Магазин был все так же великолепен, с огромным объемом пустого синего воздуха под стеклянными перекрытиями, с бесконечным разнообразим животной плоти, обитающей на земле, в воде и в небе, которую Господь укутал в шерсть, чешую и перья, сделав прельстительной для человеческого чрева.
Стрижайло поспешил в рыбный отдел, где семги и осетры, белорыбицы и белуги, ставриды и скумбрии напоминали петербургское общество, в котором каждая рыба блистала своими нарядами, остроумными замечаниями, пленительными взглядами, обмахивала прелестную шею и обнадеженную грудь китайским веером, посылая кавалерам куртуазные знаки.

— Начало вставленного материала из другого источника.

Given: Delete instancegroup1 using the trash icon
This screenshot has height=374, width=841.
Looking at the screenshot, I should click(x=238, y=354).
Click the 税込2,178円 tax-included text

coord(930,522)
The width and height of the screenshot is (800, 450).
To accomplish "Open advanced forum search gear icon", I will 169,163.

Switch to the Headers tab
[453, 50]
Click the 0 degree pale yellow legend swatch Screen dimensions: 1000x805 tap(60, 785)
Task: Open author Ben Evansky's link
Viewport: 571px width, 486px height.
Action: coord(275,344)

Он искал среди дам знакомые и родные черты рыбы-палтуса, ее грациозную шею, прелестное чело, божественные локоны у висков, как у Натальи Гончаровой, но, увы, любимая отсутствовала. Не было ее среди фрейлин у ампирных колонн. Не была в зимнем саду, где любезничали с дамами два кавалергарда. Не было у клавесина, где дочь известного камергера исполняла романс. Он кидался из угла в угол, спрашивая, где она. Все только коварно улыбались, намекая, что видели ее в экипаже действительного статского советника, уносившего вероломную даму на Васильевский остров, где сверкали инеем ростральные колоны, и в окнах дворца на набережной, куда подкатил экипаж, упали тяжелые шторы. Стрижайло ревновал, не находил себе места. Спросил у продавщицы:
— Скажите, у вас нет палтуса?.. Ведь в прошлый раз был?..
— Раз на раз не приходится, — ответила умудренная женщина, глядя на Стрижайло с нескрываемым состраданием.

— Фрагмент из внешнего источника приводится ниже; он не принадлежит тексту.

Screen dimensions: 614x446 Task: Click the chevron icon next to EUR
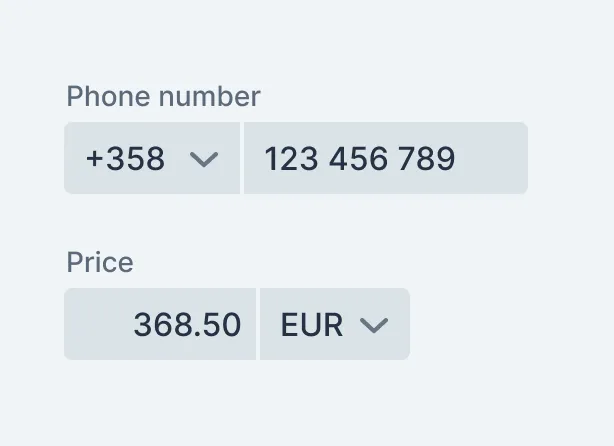click(x=373, y=325)
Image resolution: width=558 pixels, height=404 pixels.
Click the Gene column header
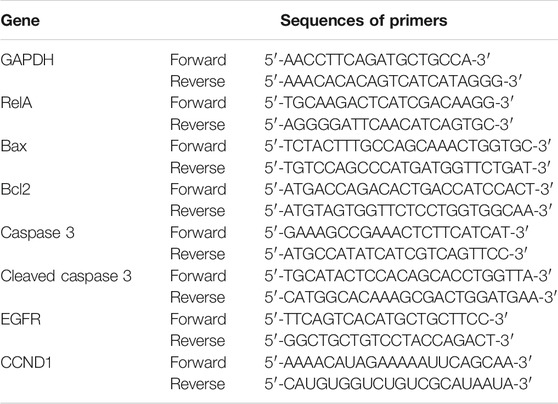coord(20,21)
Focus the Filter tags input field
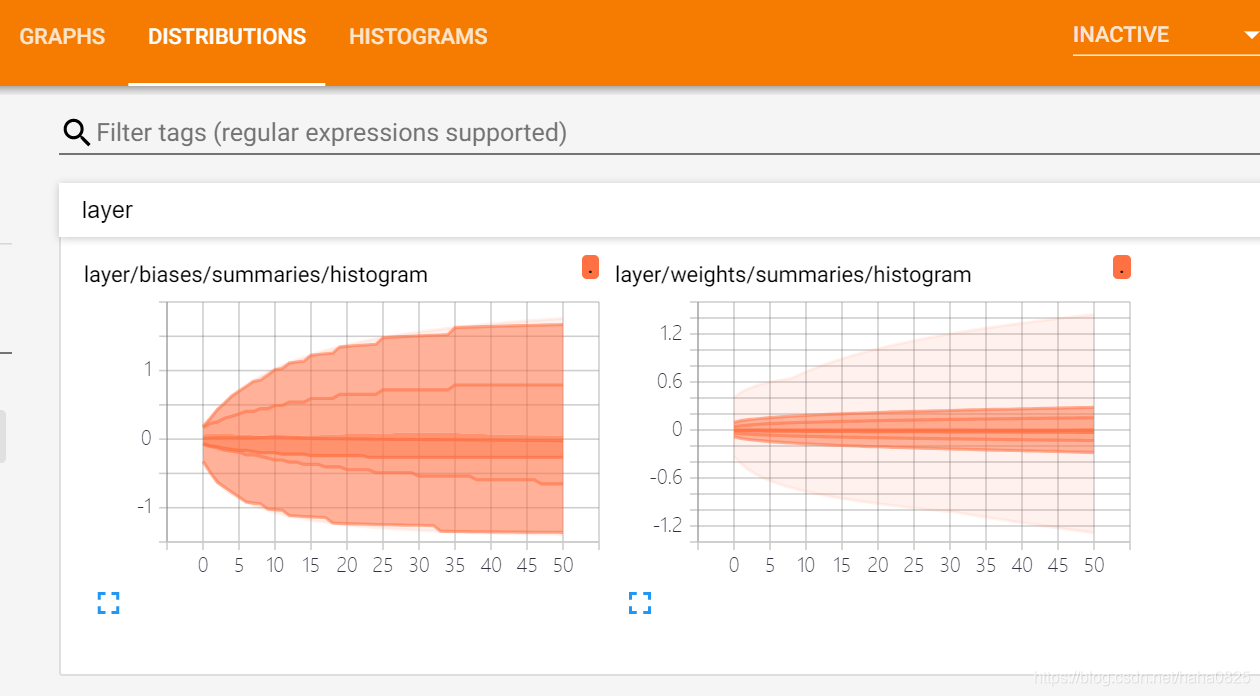Viewport: 1260px width, 696px height. 675,132
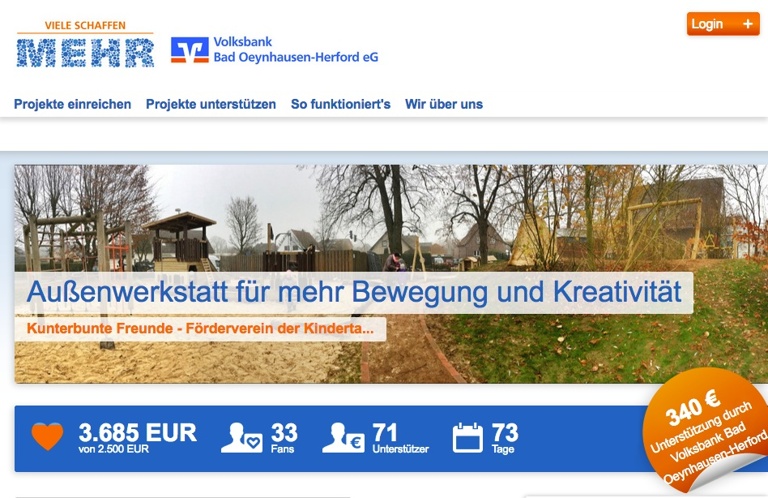The image size is (768, 498).
Task: Click the supporters person-euro icon
Action: pyautogui.click(x=343, y=438)
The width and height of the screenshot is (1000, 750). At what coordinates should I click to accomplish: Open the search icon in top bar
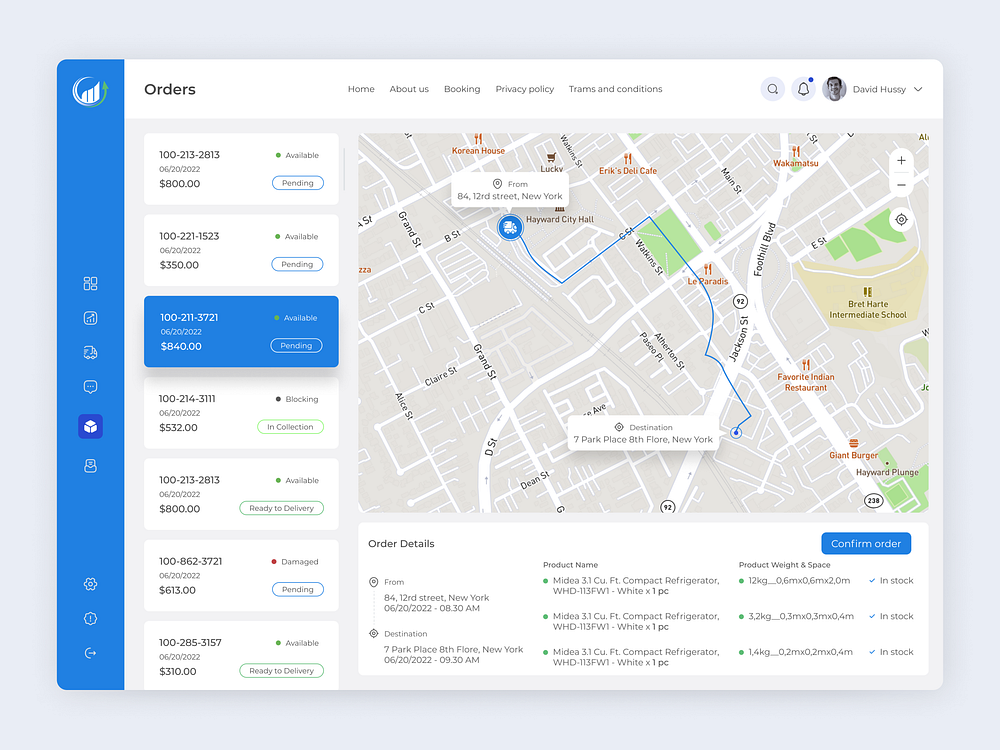pyautogui.click(x=772, y=89)
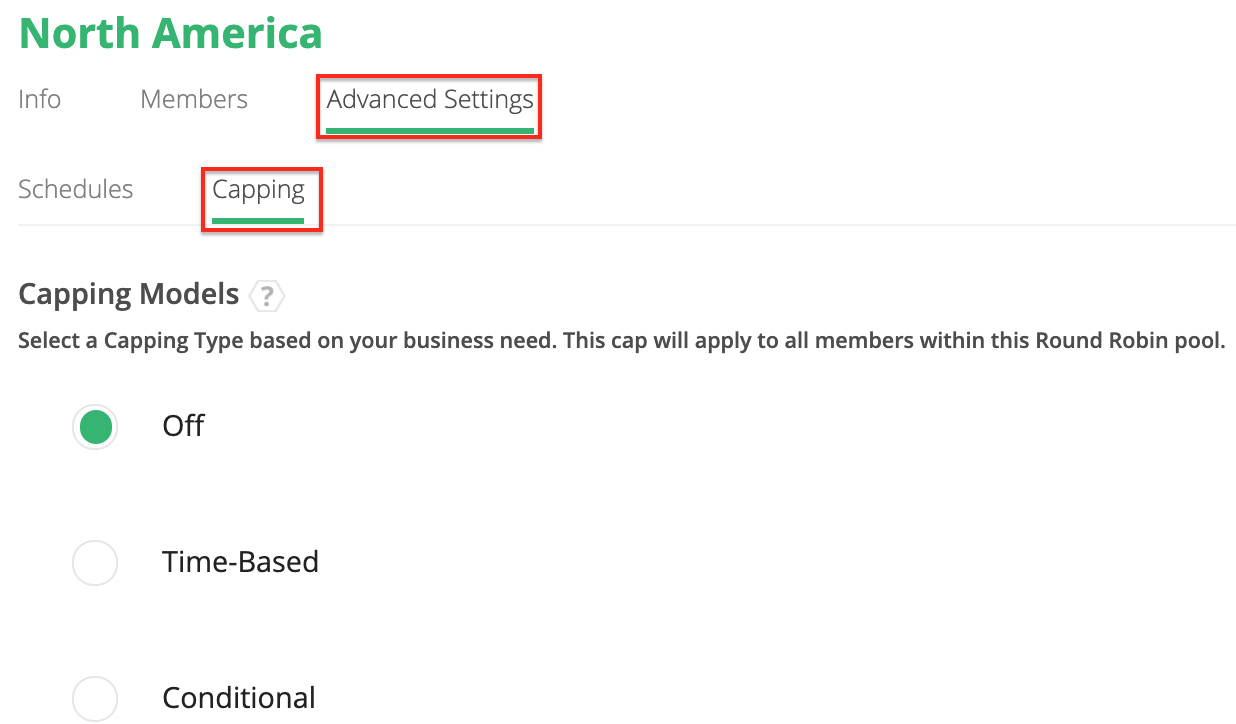Click the North America pool title

(171, 33)
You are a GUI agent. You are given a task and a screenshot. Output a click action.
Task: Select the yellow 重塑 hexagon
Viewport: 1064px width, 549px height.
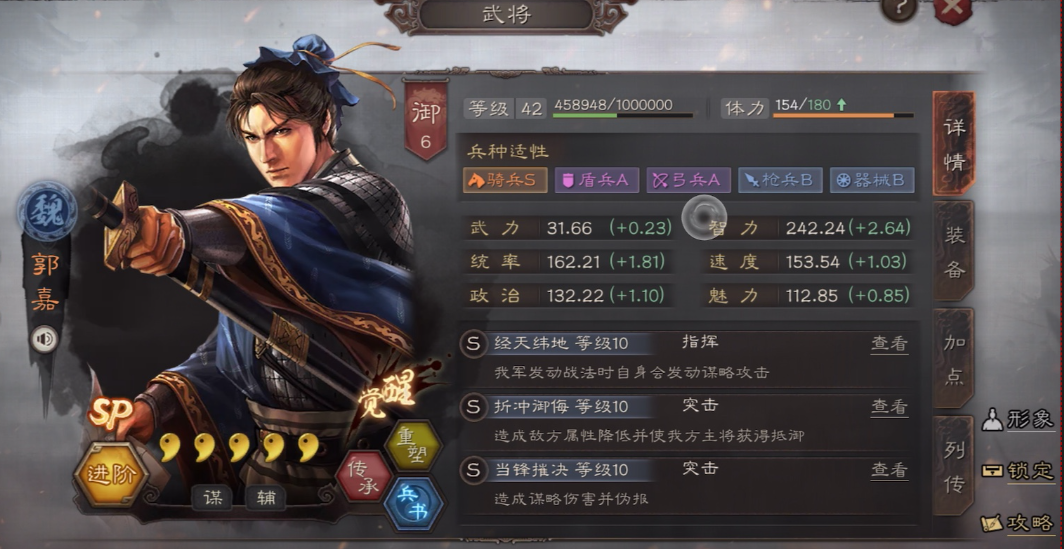point(413,445)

Он с трудом выносил ее жалеющий, все понимающий взгляд. Делал вид, что рассматривает ассортимент рыбных консервов, копченостей, балыков и котлет. Внезапно вздрогнул. Среди салатов из морской капусты, розовых королевских креветок, атлантических мидий и устриц вдруг увидел прозрачный пластмассовый сосуд с рыбным студнем. В желеобразном холодце, погруженный в студенистую массу, смотрел на Стрижайло глаз, рыжий, огненный, злой, вычерпанный из глазницы вместе с глазным яблоком, немигающим черным зрачком. Глаз был знакомый, угрожающе-зоркий, кричащий. На сосуде был ценник в виде штрих-кода и надпись: «Глаз вопиющего в пустыне». Не было сомнений, — это был глаз Маковского, вырванный из его гордой головы, вмороженный в холодец, выставленный в «Рамсторе», в рыбном отделе, в расчете на то, что Стрижайло его увидит. Это было ужасно. Было продолжением дьявольских козней. Все те же вездесущие демоны, не пожелавшие возвращаться в бездну, увели его любимую женщину, подсунул жуткий глаз, — фарфоровое, с кровяными сосудами яйцо, рыжий, пышущий ненавистью зрак. Он повернулся, заспешил к выходу, едва ни толкнув молодую женщину в шубке, катившую перед собой серебристую тележку. Добежав до выхода, развернулся и снова возвратился в отел, желая получше разглядеть «вопиющий глаз», который мог стать уликой в сотворенном злодеянии. Но глаза не было.